- _Exercise objective_
Can you rewrite all of these lines as a numbered list, leaving out any blank ones?

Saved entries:

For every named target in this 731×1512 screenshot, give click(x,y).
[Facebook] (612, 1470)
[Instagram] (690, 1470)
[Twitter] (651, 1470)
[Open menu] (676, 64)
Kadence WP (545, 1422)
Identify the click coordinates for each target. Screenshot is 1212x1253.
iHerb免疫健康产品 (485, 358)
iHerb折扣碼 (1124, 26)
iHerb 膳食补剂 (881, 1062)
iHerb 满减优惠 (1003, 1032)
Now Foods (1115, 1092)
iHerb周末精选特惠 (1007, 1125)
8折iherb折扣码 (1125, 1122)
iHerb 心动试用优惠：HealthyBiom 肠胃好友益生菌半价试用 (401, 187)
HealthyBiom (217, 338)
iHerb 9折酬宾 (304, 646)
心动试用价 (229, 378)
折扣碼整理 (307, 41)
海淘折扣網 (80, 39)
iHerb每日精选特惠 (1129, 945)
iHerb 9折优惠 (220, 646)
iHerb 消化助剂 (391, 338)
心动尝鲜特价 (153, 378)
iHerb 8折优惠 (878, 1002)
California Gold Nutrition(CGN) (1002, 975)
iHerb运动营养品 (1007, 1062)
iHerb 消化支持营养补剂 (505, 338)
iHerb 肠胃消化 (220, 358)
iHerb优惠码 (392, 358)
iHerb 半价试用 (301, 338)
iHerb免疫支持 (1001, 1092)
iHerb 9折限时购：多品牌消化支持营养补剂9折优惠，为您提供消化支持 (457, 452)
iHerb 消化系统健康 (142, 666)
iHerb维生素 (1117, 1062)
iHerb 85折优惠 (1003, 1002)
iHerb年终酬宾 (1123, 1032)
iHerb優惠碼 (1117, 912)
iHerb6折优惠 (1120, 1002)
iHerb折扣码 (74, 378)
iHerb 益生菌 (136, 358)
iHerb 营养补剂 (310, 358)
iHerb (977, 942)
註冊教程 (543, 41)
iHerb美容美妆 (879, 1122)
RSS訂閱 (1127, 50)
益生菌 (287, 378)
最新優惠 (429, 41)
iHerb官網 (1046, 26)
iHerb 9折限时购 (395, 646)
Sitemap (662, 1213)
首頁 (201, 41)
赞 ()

- _Answer in full_
1. For every named target in this 731×1512 screenshot, give click(x,y).
2. [Facebook] (612, 1470)
3. [Instagram] (690, 1470)
4. [Twitter] (651, 1470)
5. [Open menu] (676, 64)
6. Kadence WP (545, 1422)
7. Identify the click coordinates for each target. Screenshot is 1212x1253.
8. iHerb免疫健康产品 (485, 358)
9. iHerb折扣碼 (1124, 26)
10. iHerb 膳食补剂 (881, 1062)
11. iHerb 满减优惠 (1003, 1032)
12. Now Foods (1115, 1092)
13. iHerb周末精选特惠 (1007, 1125)
14. 8折iherb折扣码 (1125, 1122)
15. iHerb 心动试用优惠：HealthyBiom 肠胃好友益生菌半价试用 (401, 187)
16. HealthyBiom (217, 338)
17. iHerb 9折酬宾 (304, 646)
18. 心动试用价 (229, 378)
19. 折扣碼整理 (307, 41)
20. 海淘折扣網 (80, 39)
21. iHerb每日精选特惠 (1129, 945)
22. iHerb 9折优惠 (220, 646)
23. iHerb 消化助剂 (391, 338)
24. 心动尝鲜特价 (153, 378)
25. iHerb 8折优惠 (878, 1002)
26. California Gold Nutrition(CGN) (1002, 975)
27. iHerb运动营养品 (1007, 1062)
28. iHerb 消化支持营养补剂 (505, 338)
29. iHerb 肠胃消化 (220, 358)
30. iHerb优惠码 (392, 358)
31. iHerb 半价试用 (301, 338)
32. iHerb免疫支持 (1001, 1092)
33. iHerb 9折限时购：多品牌消化支持营养补剂9折优惠，为您提供消化支持 (457, 452)
34. iHerb 消化系统健康 (142, 666)
35. iHerb维生素 (1117, 1062)
36. iHerb 85折优惠 (1003, 1002)
37. iHerb年终酬宾 (1123, 1032)
38. iHerb優惠碼 (1117, 912)
39. iHerb6折优惠 (1120, 1002)
40. iHerb折扣码 (74, 378)
41. iHerb 益生菌 (136, 358)
42. iHerb 营养补剂 (310, 358)
43. iHerb (977, 942)
44. 註冊教程 (543, 41)
45. iHerb美容美妆 (879, 1122)
46. RSS訂閱 (1127, 50)
47. 益生菌 (287, 378)
48. 最新優惠 (429, 41)
49. iHerb官網 (1046, 26)
50. iHerb 9折限时购 (395, 646)
51. Sitemap (662, 1213)
52. 首頁 (201, 41)
53. 赞 ()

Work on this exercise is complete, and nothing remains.